She could have wept, knowing that what he said was true, feeling confirmed and supported. She stayed near him till he slept, went out into the dark hall, switched on the light with pride and with the knowledge of what that little act meant, what it had cost, would cost: she pressed a tiny switch on the wall, and electrons obediently flowed through cables, because the woman in Electricity had so ordered it.

Money. Where from?

Standing there, surveying the hall, so pleasant now (though she knew that really she ought to get carpet foam and do over the carpet, which after all had been folded up in the dust of the skip), she saw that Philip had mended the little cupboard under the stairs that the policeman had kicked in.

At this moment, a knock, and with a premonition she went to open the door, a look of authority already on her face.

It was the policewoman she had seen in the police station. At the gate stood her partner, a young man Alice had not seen before.

“Good evening,” said Alice, “can I help you?”

She stood with the door open behind her, so that the order of the hall could be properly seen; she saw the policewoman taking it in. The young policeman was, as Alice was not surprised to see, trying to locate with his eyes the place in the garden where these crazies had buried …

“Does a James Mackenzie live here?”

“Yes, he does,” said Alice at once.

“Can I speak to him?”

“You could, but he’s not here.”

“When will he be back?”

“He might not be back tonight. He’s gone to visit friends in Highgate.”

“He wasn’t here this weekend, then?”

“He was here last night.”

“He was here all last night?”

Alice said, “Yes.
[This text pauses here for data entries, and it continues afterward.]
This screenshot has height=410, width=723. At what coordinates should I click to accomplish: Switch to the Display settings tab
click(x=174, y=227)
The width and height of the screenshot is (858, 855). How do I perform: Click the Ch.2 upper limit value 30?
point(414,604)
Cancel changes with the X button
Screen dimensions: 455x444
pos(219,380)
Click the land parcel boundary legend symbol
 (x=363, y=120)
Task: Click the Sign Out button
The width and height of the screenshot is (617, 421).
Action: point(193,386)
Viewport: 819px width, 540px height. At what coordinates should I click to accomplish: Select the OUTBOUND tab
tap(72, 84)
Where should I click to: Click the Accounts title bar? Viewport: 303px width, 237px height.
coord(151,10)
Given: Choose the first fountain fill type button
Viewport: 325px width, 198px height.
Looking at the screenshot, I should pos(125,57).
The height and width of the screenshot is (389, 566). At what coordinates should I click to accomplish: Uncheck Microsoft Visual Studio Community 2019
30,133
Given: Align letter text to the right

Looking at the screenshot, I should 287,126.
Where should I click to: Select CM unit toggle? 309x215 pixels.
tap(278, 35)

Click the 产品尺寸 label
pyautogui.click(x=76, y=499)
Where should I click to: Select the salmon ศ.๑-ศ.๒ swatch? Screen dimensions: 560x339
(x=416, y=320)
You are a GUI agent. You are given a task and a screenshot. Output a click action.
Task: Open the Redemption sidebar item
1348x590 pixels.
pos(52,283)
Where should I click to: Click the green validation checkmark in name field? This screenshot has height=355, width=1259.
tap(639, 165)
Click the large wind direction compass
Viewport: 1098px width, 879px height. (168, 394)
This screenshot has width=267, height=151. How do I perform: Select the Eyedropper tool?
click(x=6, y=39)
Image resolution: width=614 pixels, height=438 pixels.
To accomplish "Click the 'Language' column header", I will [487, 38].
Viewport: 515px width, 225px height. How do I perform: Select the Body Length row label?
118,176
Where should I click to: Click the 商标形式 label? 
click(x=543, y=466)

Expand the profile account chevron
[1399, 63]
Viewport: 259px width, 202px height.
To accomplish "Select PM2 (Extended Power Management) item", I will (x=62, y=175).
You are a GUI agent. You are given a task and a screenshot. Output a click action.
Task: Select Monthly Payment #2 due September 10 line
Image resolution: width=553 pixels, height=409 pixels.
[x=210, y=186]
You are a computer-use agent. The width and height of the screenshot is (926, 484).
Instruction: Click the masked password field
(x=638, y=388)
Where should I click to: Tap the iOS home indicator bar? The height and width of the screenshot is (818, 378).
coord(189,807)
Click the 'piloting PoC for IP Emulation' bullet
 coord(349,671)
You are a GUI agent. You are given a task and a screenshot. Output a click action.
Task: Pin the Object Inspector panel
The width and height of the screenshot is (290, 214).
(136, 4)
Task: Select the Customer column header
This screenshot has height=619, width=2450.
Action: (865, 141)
Why?”

“He was here all through the evening?”

“Yes, he had supper here, and then we spent the evening playing cards.”

There had been the slightest tremor in Alice’s voice; she had been going to say, “We all spent the evening,” but remembered in time that “all” might not be prepared to stick their necks out for Jim, if “all” could be reached and warned in time.

“You and he were here?”

“And a friend of his. A white boy. William something-or-other.”

Alice knew that the little hitch in the smoothness had reached the policewoman, even if only subliminally. But it was all right, she thought; she could tell that from the indecision of the woman’s manner.

Alice yawned, put her hand over her mouth, said, “Sorry, we were up late …,” and yawned again, offering the right sort of smile to the policewoman. Who smiled briefly in return, as she again looked carefully into the reassuring hall.

“Thanks,” she said, and went off to the gate, where she and her companion resumed their sharp-eyed stroll around the guilty streets.

Alice glanced quietly into Jim’s room. He was asleep.

She then went into the kitchen and wrote a letter to her mother, which she would have ready for Monica Winters, who would certainly be turning up here in the next day or two.

While she was doing this, within a few minutes of one another came Jasper, then Pat and Bert, then Roberta and Faye. The six sat round the table in the kitchen, with an assortment of take-away, which they had brought in separately and would now consume together: pizzas, and fish and chips, and pies. Alice made coffee, set the mugs around, and sat at the head of the table. Her happiness because of this scene was so strong she closed her eyes so that it would not beam out in great mellow streams and betray her to the sternness of the others.

Bert wanted to know about Jack. Jasper reported. The glances exchanged by Faye and Roberta told Alice that trouble would ensue.

It did. Faye demanded, in her pert, pretty way that did nothing to hide her seriousness, why all these plans had been made without a meeting to get everyone’s approval? Pat said she agreed: Jasper had no right to take it on himself.…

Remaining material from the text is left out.